Steve Witkoff e Jared Kushner sono arrivati a Kiev, dove incontreranno le autorità ucraine per discutere del conflitto e delle prospettive di pace. Per entrambi gli inviati di Donald Trump si tratta della prima visita nella capitale ucraina dall’inizio del mandato del presidente statunitense. Ad attenderli c’è Volodymyr Zelensky, che ha assicurato la disponibilità dell’Ucraina al confronto e ha ribadito la necessità di arrivare a una pace post-bellica accompagnata da adeguate garanzie di sicurezza.
Zelensky: “Siamo pronti al confronto”
Poco prima dell’arrivo dei due rappresentanti americani, il presidente ucraino aveva annunciato su X che Kiev era pronta a incontrarli.

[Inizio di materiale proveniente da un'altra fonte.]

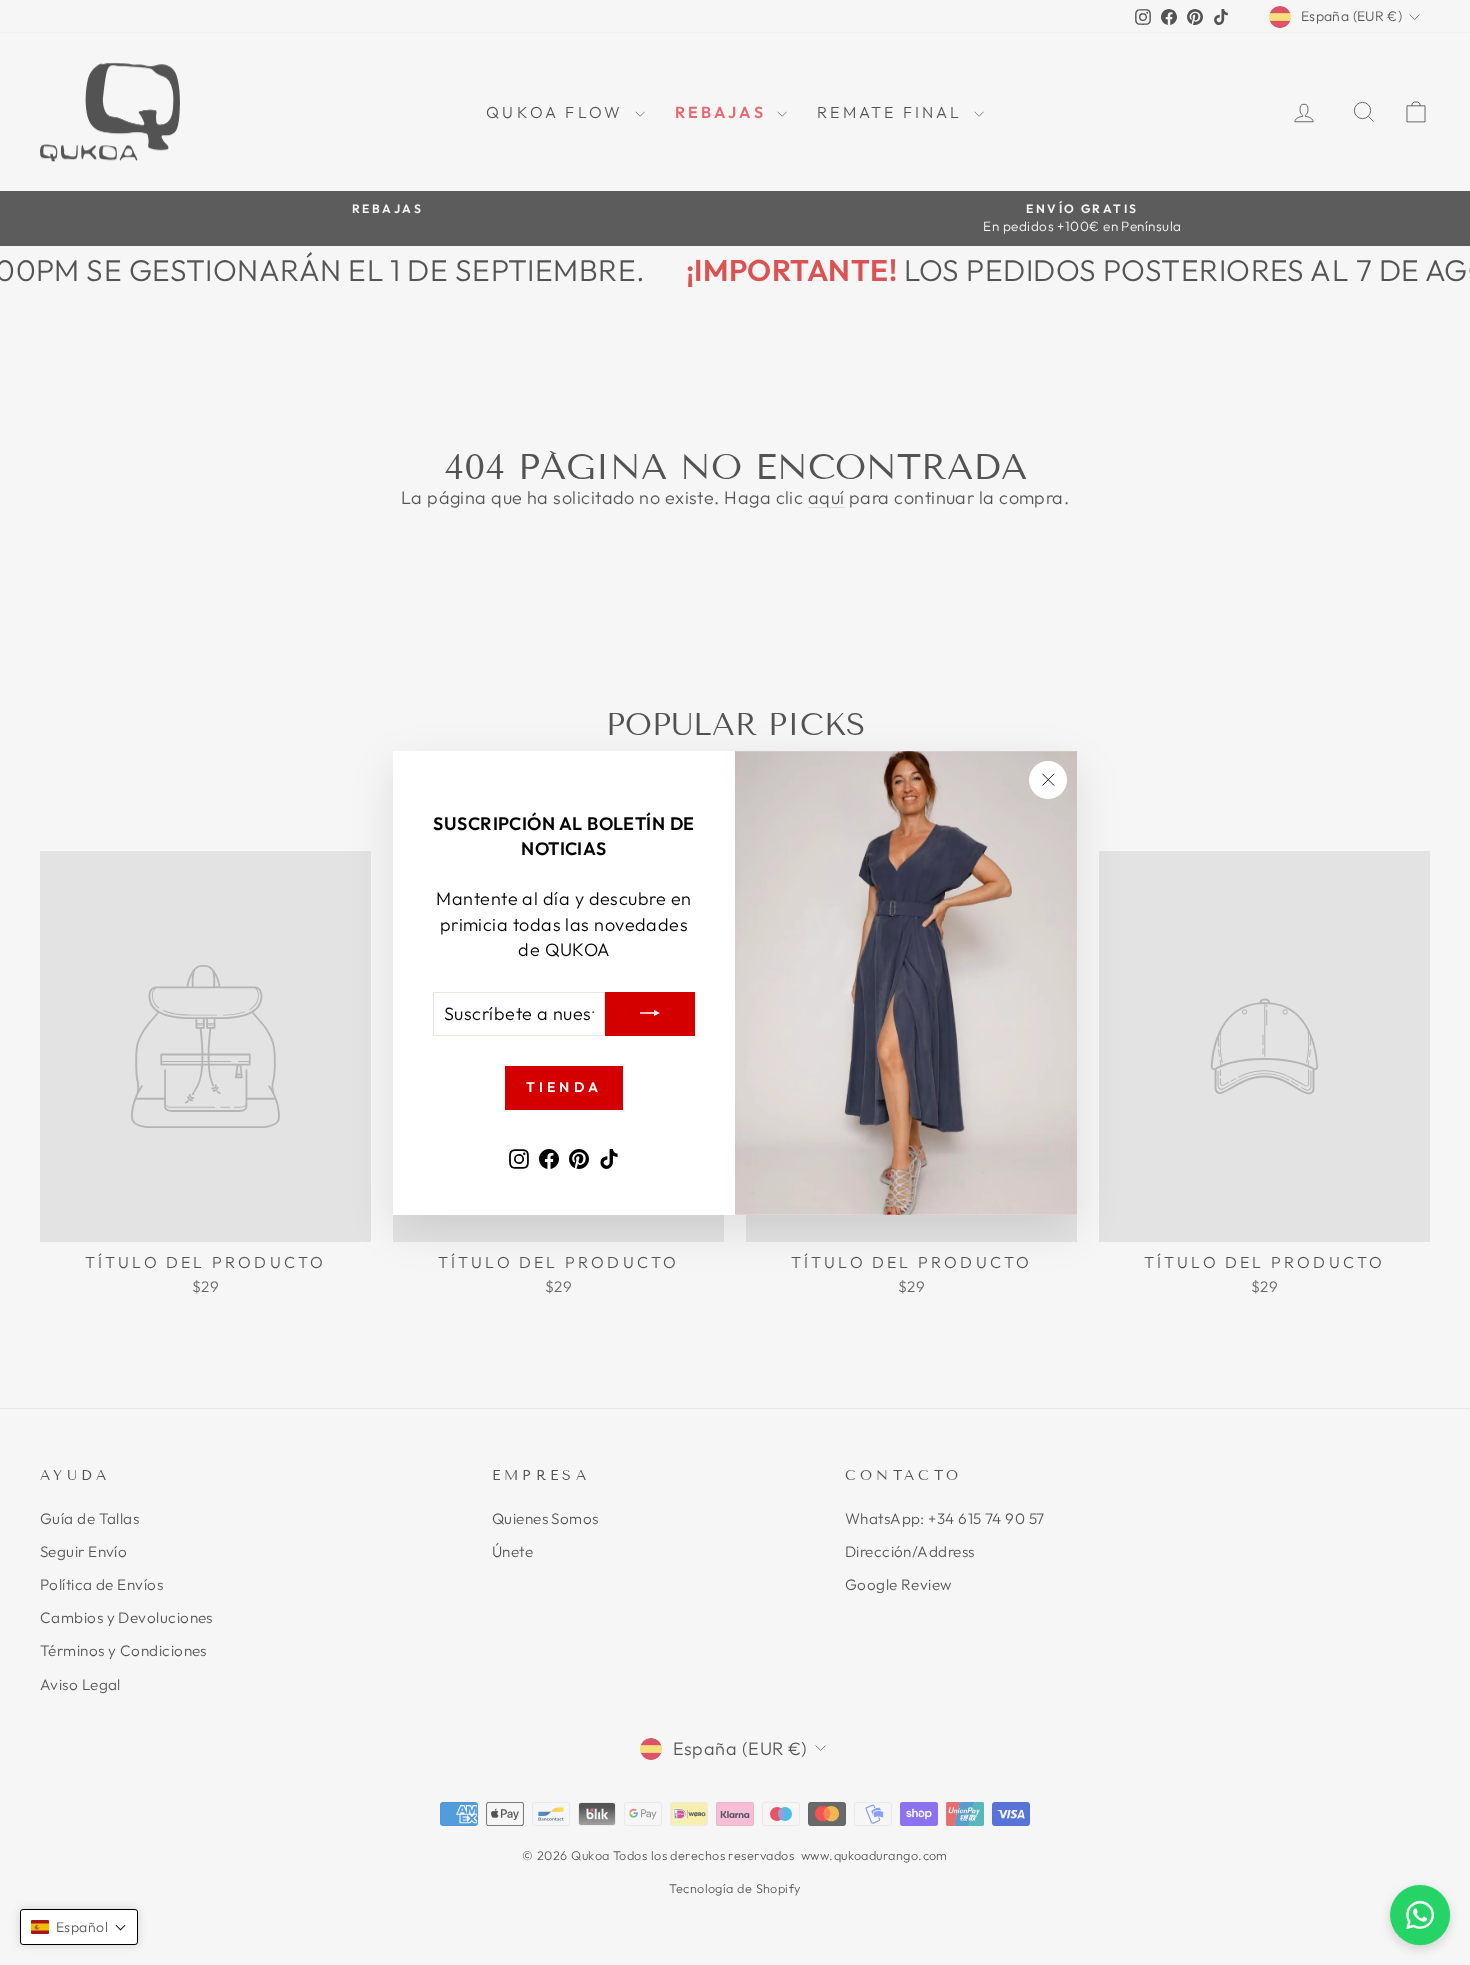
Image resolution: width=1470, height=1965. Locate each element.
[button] (79, 1927)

Zelensky ha pubblicato alcune immagini relative a una riunione con il proprio gruppo di negoziatori, mostrando i preparativi in vista dei colloqui.

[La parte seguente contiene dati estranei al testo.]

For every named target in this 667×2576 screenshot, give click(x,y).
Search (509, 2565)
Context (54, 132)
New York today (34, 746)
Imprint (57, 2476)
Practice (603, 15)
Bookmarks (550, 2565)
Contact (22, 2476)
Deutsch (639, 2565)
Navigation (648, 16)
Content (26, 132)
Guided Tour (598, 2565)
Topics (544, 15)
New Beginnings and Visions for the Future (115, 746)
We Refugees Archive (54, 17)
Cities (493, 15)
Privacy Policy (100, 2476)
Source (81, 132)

“Siamo pronti al confronto”, ha scritto il leader ucraino, sottolineando la volontà di mantenere un atteggiamento costruttivo nei confronti degli Stati Uniti e di lavorare per avvicinare la conclusione della guerra.
“La pace è necessaria, ma deve essere dignitosa”
Nel suo messaggio, Zelensky ha indicato quelli che considera gli elementi indispensabili per un eventuale accordo. “La pace è necessaria. Sono necessarie garanzie di sicurezza”, ha affermato, aggiungendo che anche il periodo successivo alla guerra dovrà essere caratterizzato da una pace “dignitosa”.
Il presidente ucraino ha inoltre assicurato che le proposte di Kiev sono già state preparate. L’obiettivo, ha spiegato, è affrontare i negoziati attraverso un lavoro “coordinato, concreto e realistico”, mantenendo quindi aperto il confronto con gli inviati dell’amministrazione Trump.